**PROBLEM TO WORK ON:**
How many lines in the records below contain the string "named"? Reply with the number alone.

(Records from a data source)
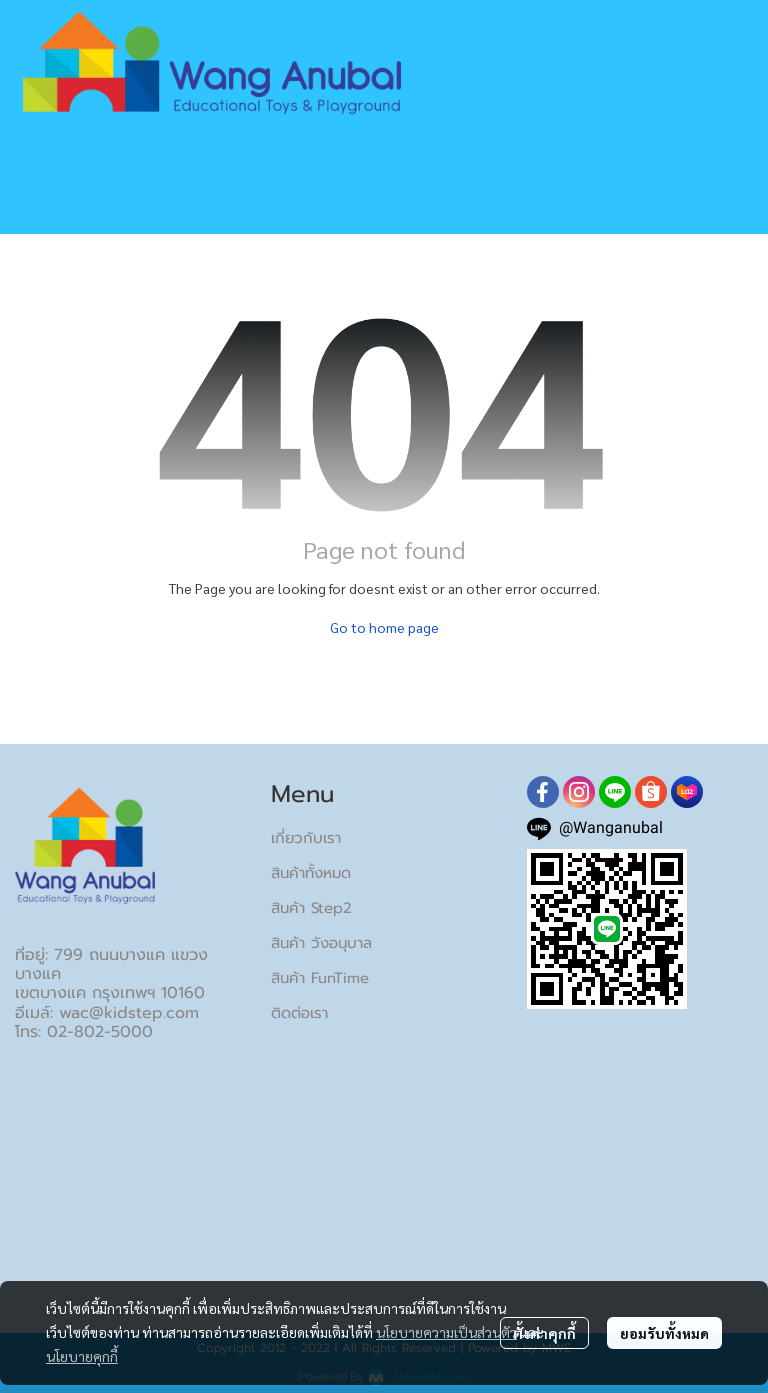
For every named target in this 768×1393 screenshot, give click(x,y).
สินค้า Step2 (311, 908)
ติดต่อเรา (299, 1013)
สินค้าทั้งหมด (311, 873)
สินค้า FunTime (320, 978)
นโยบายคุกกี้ (82, 1356)
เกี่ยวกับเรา (306, 838)
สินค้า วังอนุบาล (321, 943)
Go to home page (384, 627)
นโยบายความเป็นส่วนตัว (446, 1332)
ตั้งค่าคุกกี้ (544, 1333)
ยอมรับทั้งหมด (664, 1333)
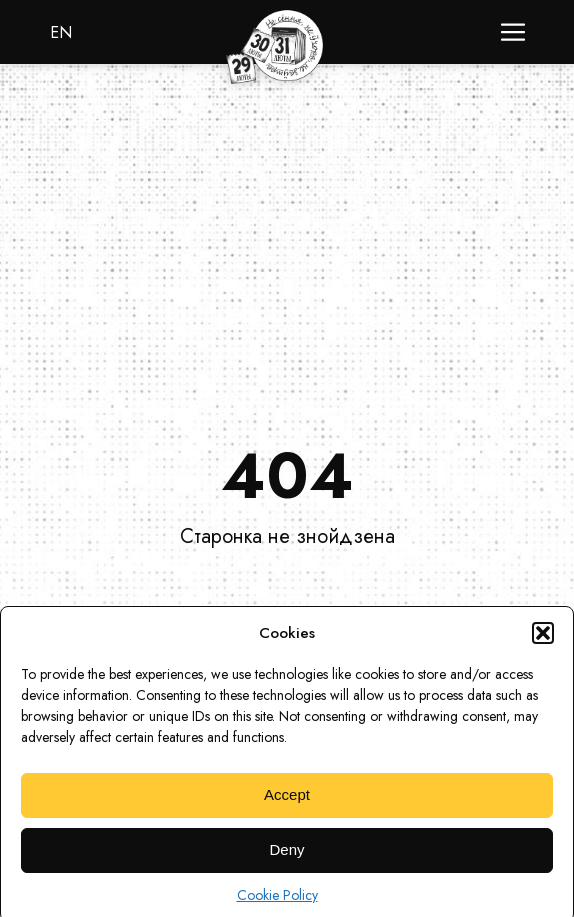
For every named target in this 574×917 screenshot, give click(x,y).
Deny (286, 858)
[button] (543, 641)
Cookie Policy (277, 903)
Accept (287, 803)
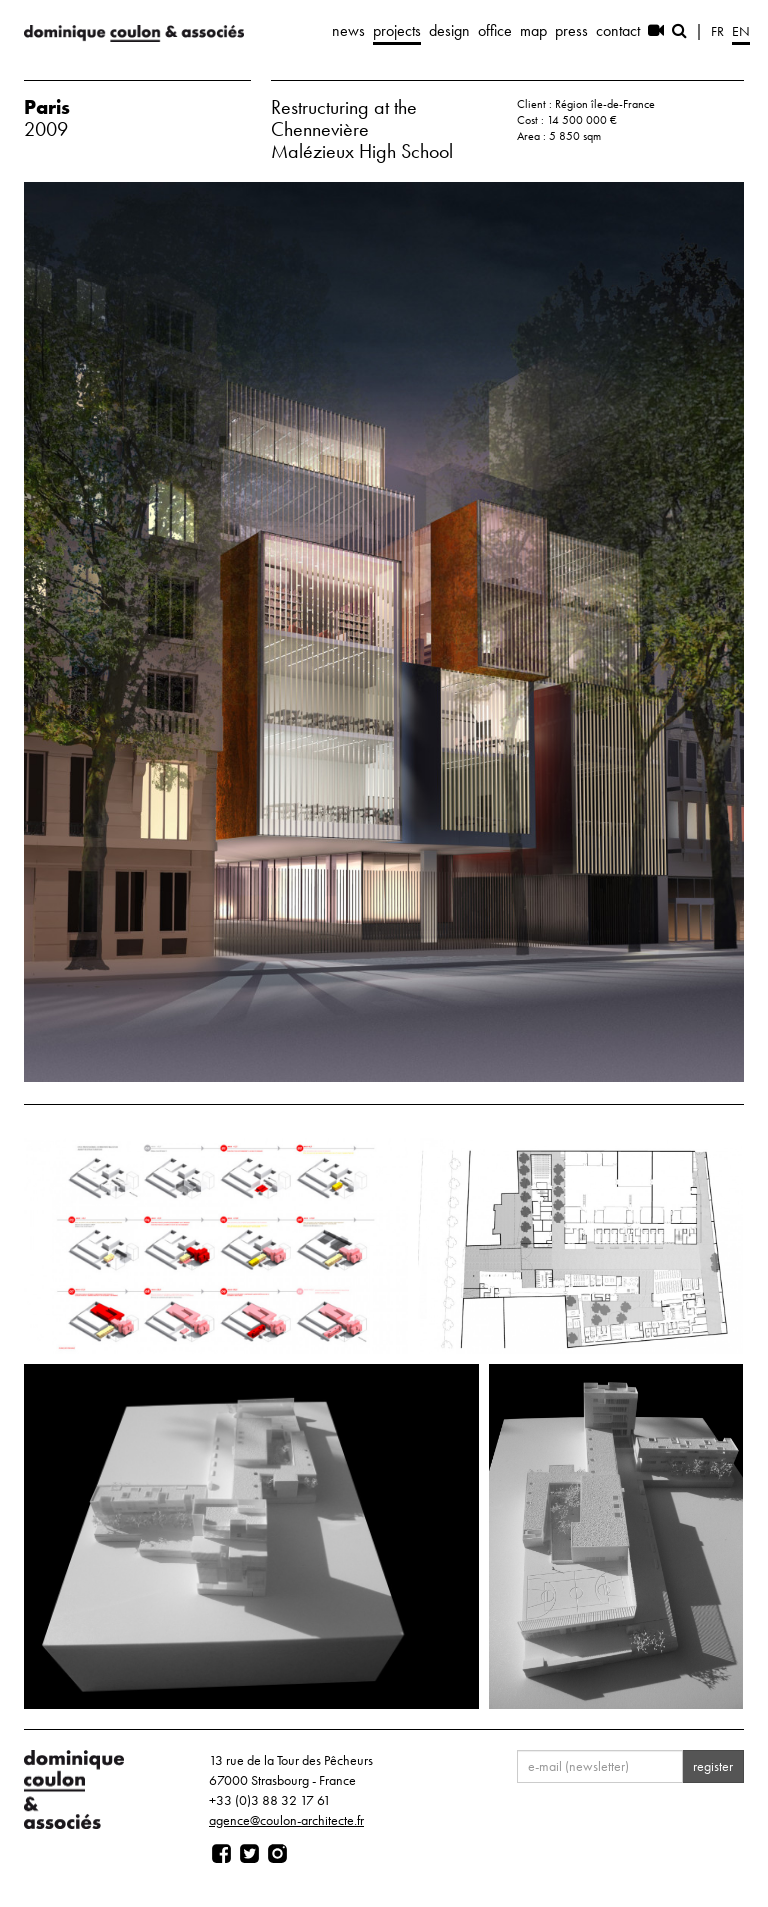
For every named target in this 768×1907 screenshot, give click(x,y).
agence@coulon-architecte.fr (286, 1820)
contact (618, 30)
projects (397, 30)
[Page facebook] (221, 1854)
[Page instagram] (277, 1854)
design (449, 30)
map (533, 30)
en (741, 31)
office (495, 30)
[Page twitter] (249, 1854)
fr (717, 31)
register (713, 1766)
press (571, 30)
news (348, 30)
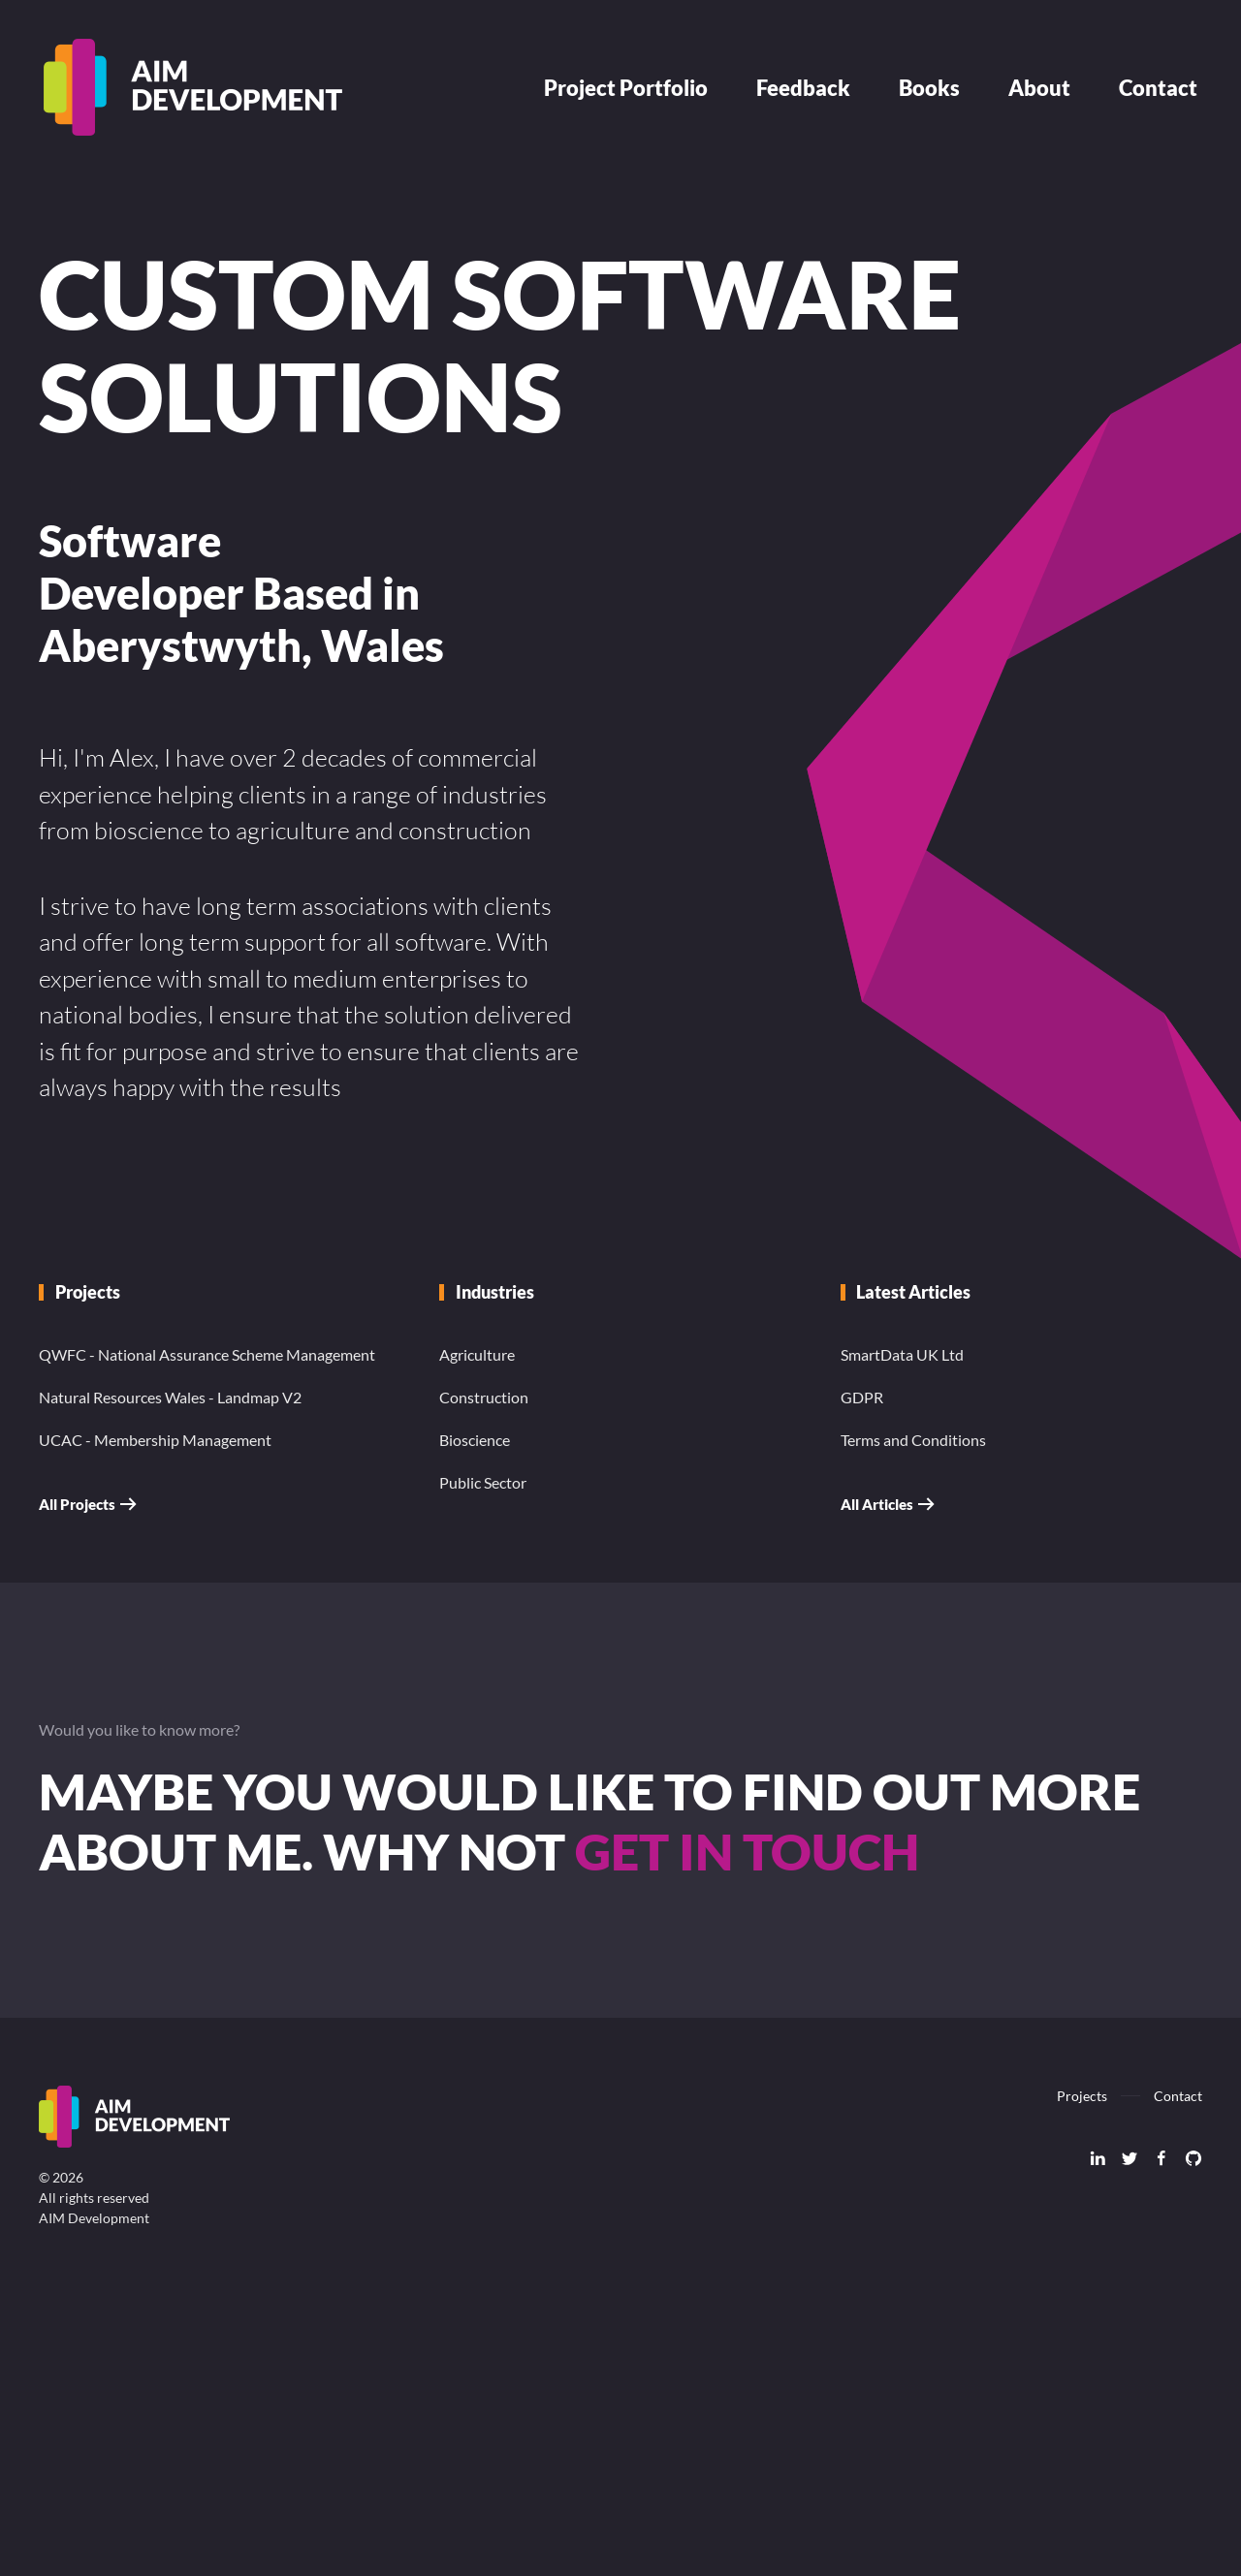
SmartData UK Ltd (902, 1354)
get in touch (747, 1851)
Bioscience (474, 1439)
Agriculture (477, 1354)
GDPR (862, 1397)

**RESULT FOR THIS TASK:**
3